ESERCIZIO BREVE:
Inserisci tutte le righe dei dati seguenti in un elenco numerato, saltando le righe vuote. Escludi le immagini dalla risposta.

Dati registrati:
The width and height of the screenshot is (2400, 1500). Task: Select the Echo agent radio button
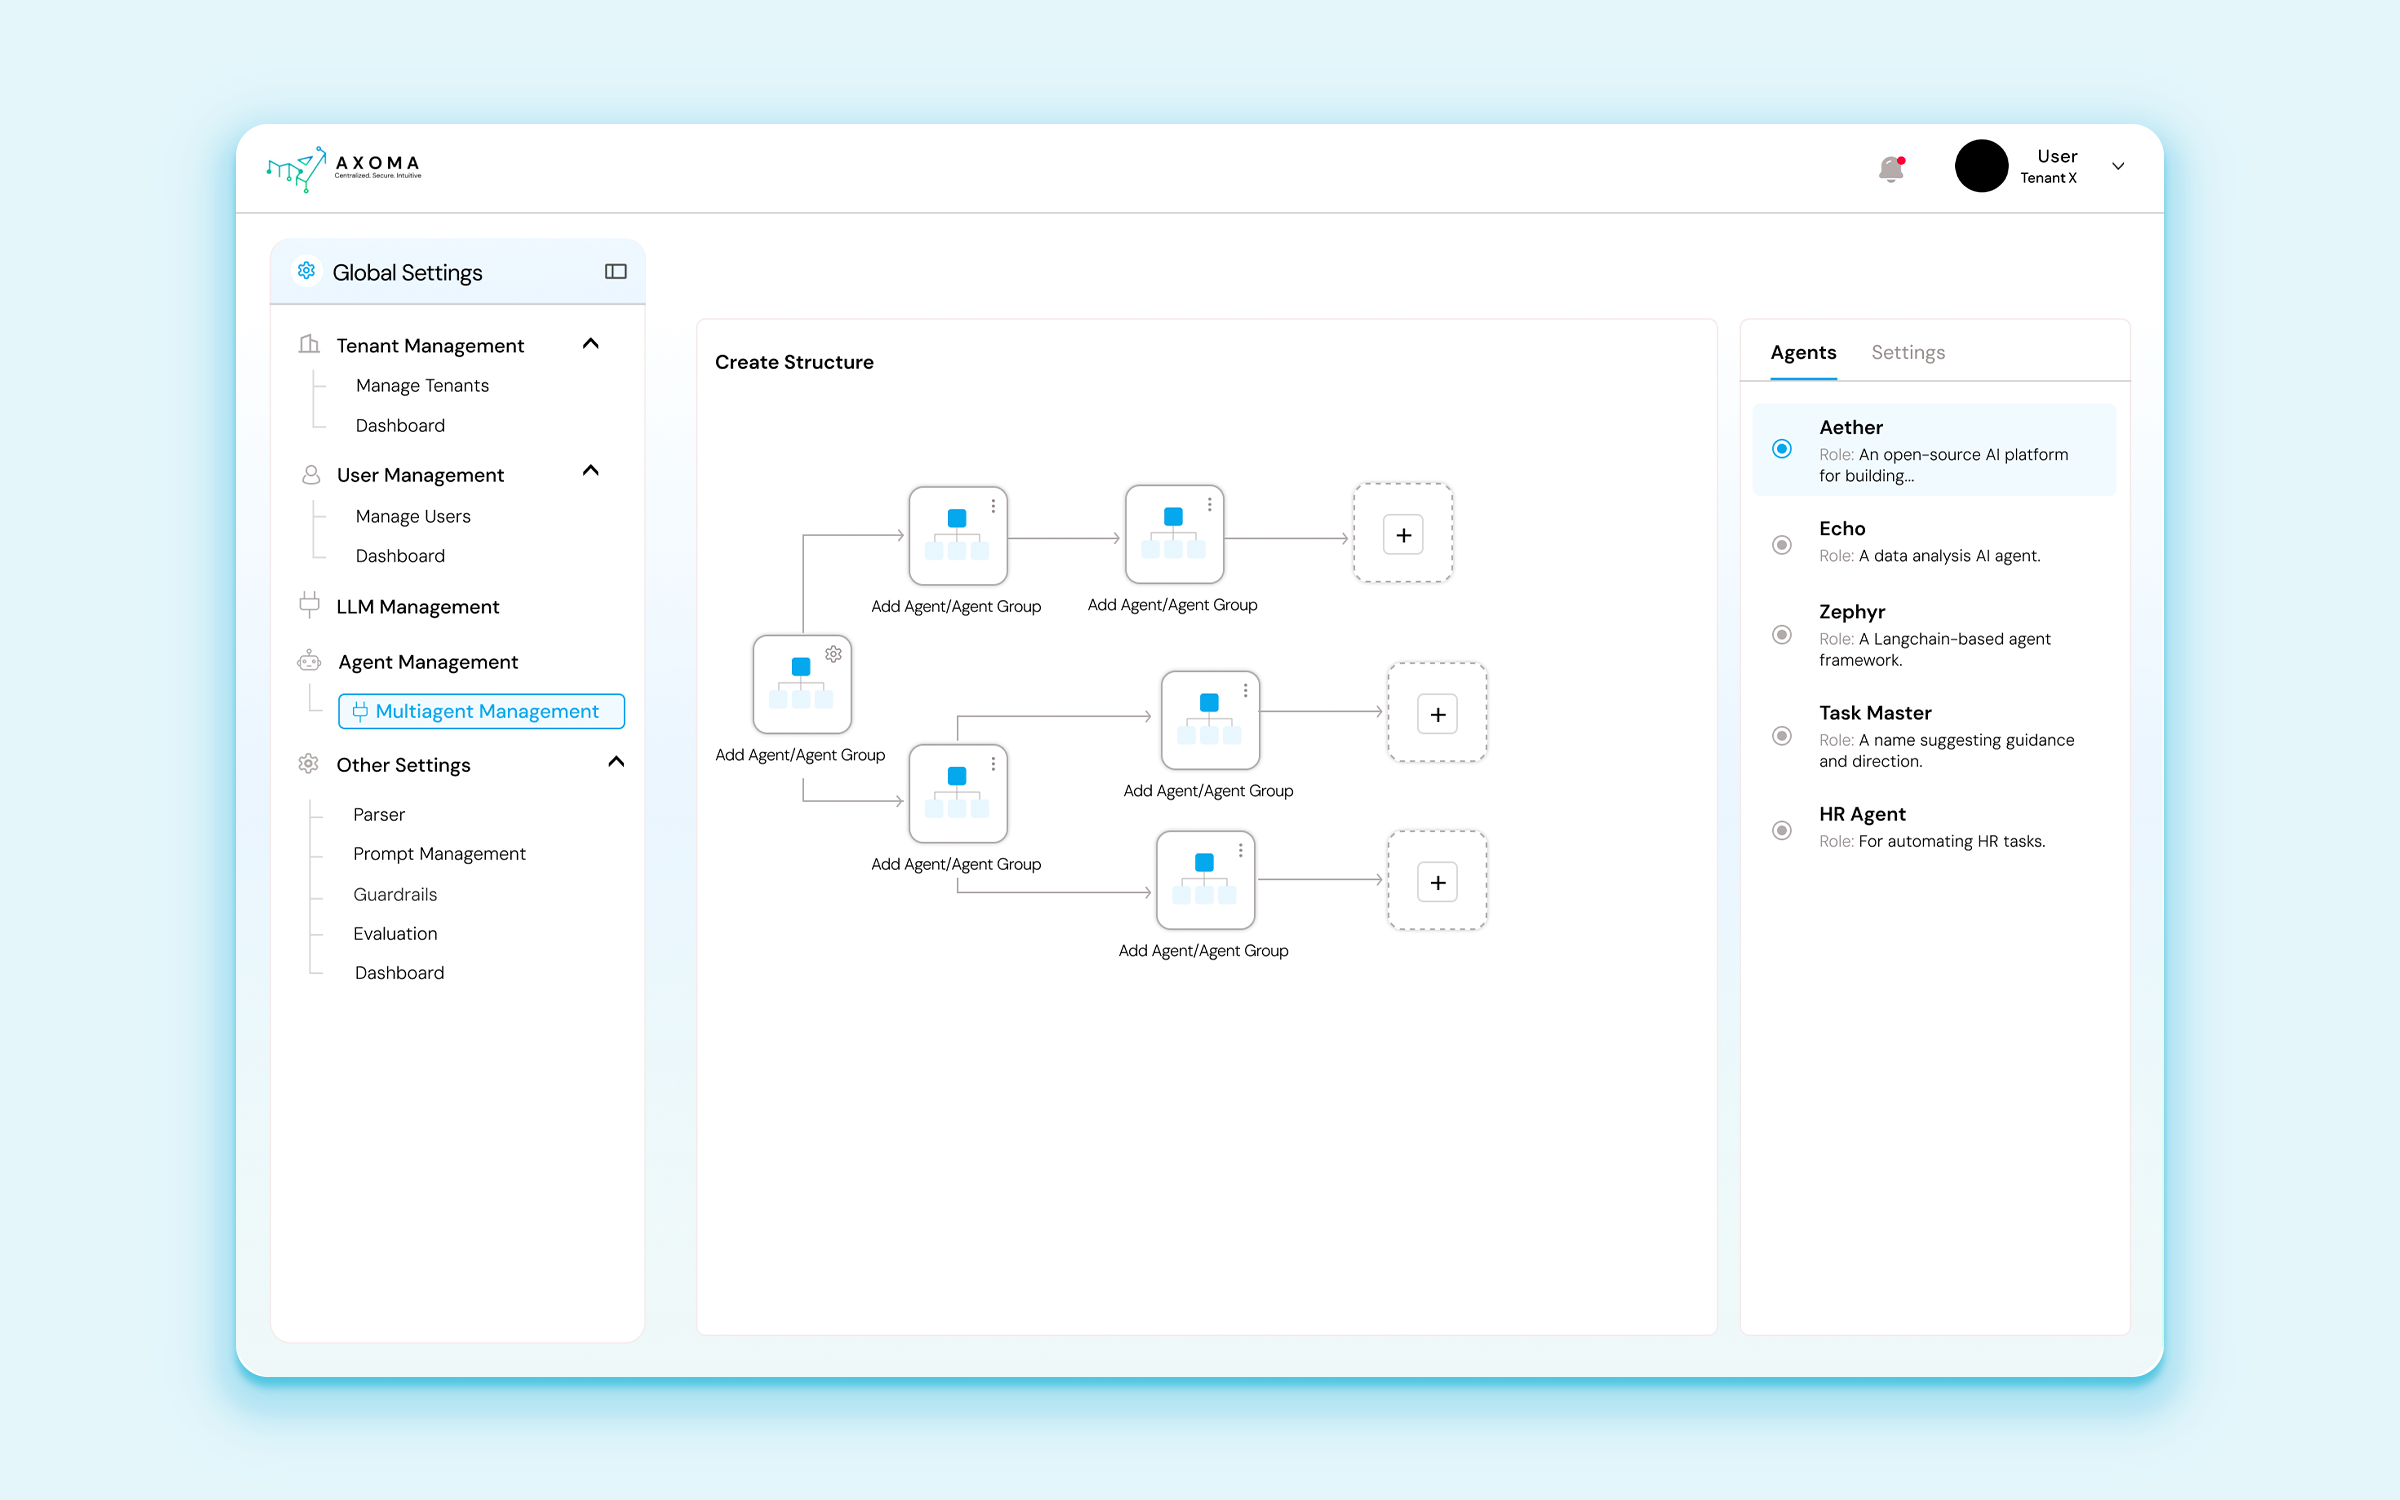click(x=1781, y=545)
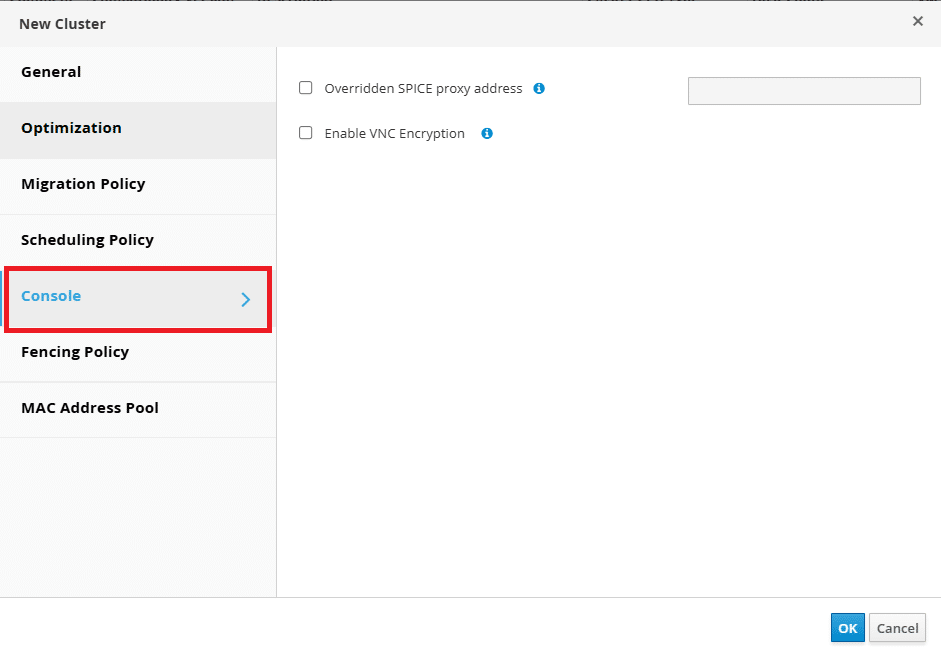943x658 pixels.
Task: Open info tooltip for SPICE proxy address
Action: coord(539,88)
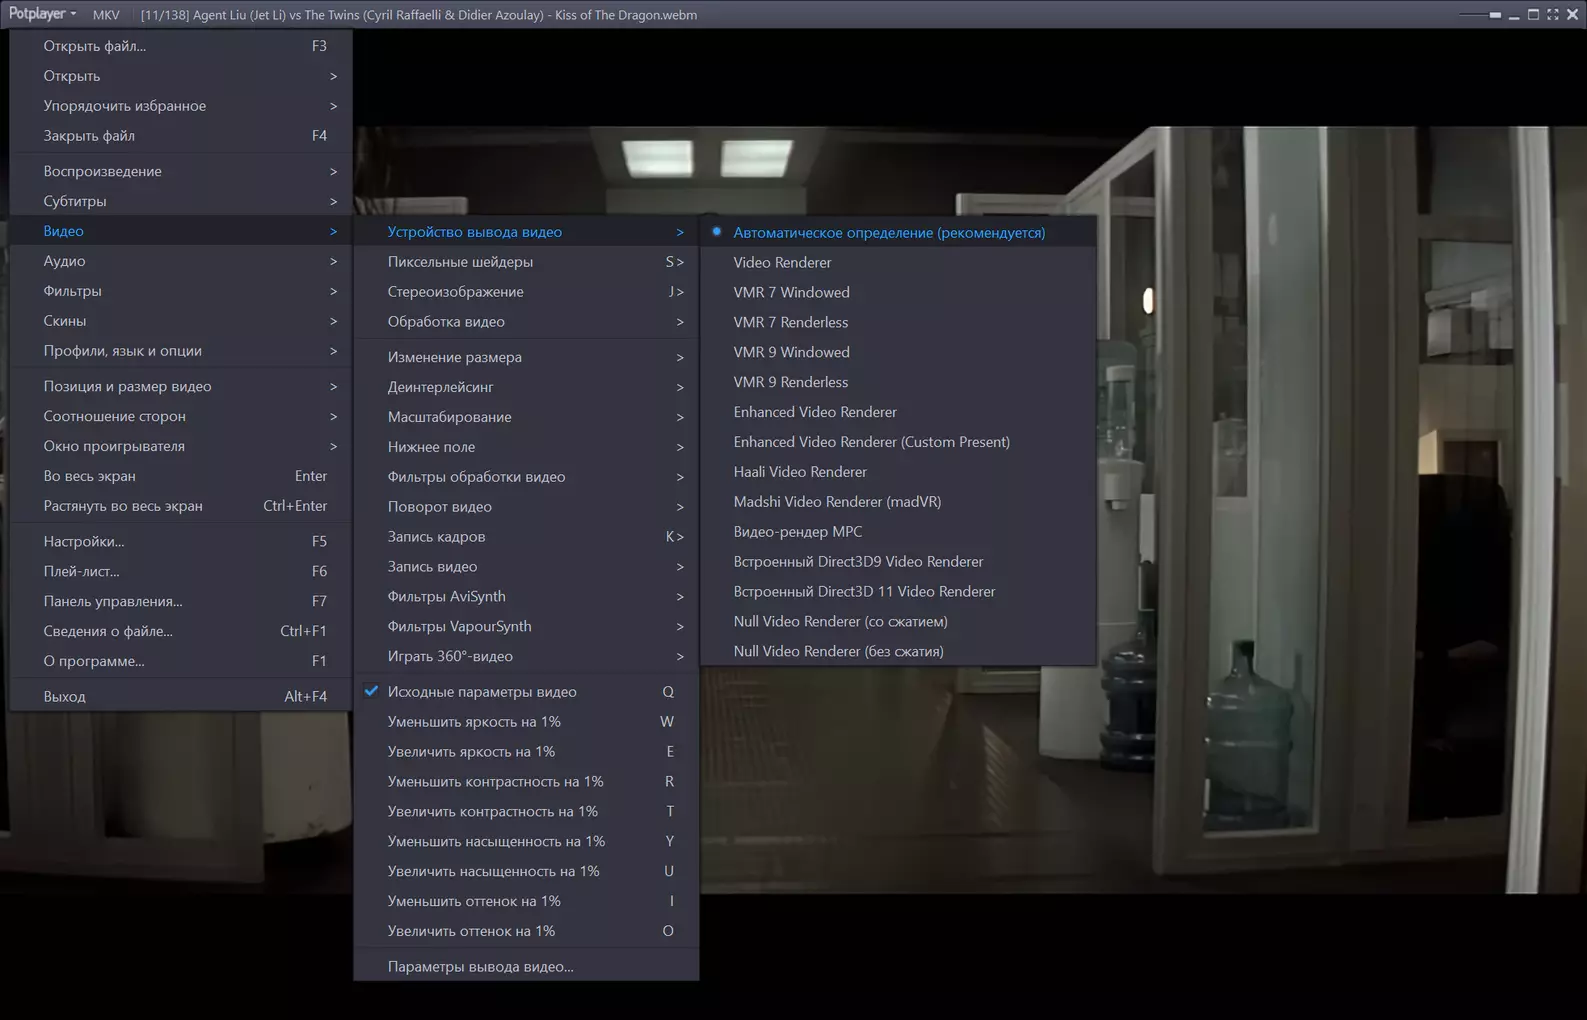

SOLUZIONE ESERCIZIO:
1. The width and height of the screenshot is (2400, 1500). Task: Select the Echo agent radio button
2. click(x=1781, y=545)
3. 943x658 pixels.
4. Task: Open info tooltip for SPICE proxy address
5. Action: coord(539,88)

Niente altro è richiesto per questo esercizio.